Resource-cluster algorithm¶

This document describes how the resource-cluster context-algorithm plugin groups resources. The short answer: it's a deterministic, rule-based tokenizer + index. No LLM calls, no embeddings, no probabilistic matching.

For the plugin framework itself, see context-redesign.md §4. For the 11-phase rollout plan, see context-redesign-plan.md.

1. What it does¶

Given the set of Resources in a system, the plugin produces one generated Context per "significant token" that appears in ≥ N resource names. A resource can belong to multiple clusters — a group named SG_APP_HAMIS_FINANCE_Admins_P contributes to both a HAMIS cluster and a FINANCE cluster (if both tokens clear the thresholds).
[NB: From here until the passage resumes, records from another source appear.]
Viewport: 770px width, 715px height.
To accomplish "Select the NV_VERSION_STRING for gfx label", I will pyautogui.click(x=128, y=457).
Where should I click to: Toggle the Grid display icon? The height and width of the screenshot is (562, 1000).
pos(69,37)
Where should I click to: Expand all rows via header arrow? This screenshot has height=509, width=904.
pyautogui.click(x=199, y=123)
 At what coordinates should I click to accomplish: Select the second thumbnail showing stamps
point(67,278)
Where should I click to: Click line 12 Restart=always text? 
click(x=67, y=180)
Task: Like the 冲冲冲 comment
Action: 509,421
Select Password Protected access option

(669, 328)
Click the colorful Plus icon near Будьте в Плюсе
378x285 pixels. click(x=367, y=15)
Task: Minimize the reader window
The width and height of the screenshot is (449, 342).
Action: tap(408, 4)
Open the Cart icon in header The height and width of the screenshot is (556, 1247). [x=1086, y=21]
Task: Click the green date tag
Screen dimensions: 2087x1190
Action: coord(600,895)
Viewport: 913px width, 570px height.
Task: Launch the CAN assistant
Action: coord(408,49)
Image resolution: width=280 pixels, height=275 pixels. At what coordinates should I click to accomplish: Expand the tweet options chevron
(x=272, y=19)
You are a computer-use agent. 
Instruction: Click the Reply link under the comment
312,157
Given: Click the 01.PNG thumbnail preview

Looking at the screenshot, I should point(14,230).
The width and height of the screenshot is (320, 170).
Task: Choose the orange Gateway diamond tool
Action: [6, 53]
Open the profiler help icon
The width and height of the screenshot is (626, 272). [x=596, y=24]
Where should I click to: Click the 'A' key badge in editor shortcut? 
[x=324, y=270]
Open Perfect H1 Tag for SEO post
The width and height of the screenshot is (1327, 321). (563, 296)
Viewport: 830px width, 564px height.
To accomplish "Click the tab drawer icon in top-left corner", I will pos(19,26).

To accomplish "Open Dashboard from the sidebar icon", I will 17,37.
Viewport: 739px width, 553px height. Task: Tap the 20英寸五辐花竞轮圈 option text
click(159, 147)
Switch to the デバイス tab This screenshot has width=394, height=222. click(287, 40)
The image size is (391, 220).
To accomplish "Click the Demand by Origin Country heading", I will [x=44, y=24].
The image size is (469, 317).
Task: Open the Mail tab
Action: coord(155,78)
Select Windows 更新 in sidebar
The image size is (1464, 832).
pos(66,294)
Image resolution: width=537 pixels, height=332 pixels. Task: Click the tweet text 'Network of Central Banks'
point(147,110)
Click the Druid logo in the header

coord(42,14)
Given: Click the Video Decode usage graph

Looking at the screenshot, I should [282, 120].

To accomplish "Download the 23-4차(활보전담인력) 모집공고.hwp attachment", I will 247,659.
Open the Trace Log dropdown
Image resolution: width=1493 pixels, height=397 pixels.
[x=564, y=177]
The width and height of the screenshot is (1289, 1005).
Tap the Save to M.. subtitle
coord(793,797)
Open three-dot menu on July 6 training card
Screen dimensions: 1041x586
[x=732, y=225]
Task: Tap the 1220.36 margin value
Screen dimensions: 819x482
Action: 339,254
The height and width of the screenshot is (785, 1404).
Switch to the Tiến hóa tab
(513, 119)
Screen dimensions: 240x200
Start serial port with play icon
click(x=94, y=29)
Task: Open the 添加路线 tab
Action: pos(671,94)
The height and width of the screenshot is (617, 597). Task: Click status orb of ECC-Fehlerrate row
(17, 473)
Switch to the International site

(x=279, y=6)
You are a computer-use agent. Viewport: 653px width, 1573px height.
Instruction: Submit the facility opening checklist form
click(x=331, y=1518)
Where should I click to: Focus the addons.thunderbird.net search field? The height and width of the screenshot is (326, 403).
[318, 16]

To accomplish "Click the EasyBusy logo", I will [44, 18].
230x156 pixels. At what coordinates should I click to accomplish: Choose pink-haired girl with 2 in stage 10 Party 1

The plugin targets Resource, writes with variant='generated' and contextType='ResourceCluster', and attaches every cluster under a synthetic root named by the rootName parameter (default "Resource Clusters").

2. When to use it¶

Use resource-cluster when: - You want to quickly see which resources belong to the same app / system / business capability based on naming conventions. - Your organisation uses consistent tokens (e.g. every HAMIS-related group has "HAMIS" somewhere in its name, even if the surrounding prefix/suffix varies).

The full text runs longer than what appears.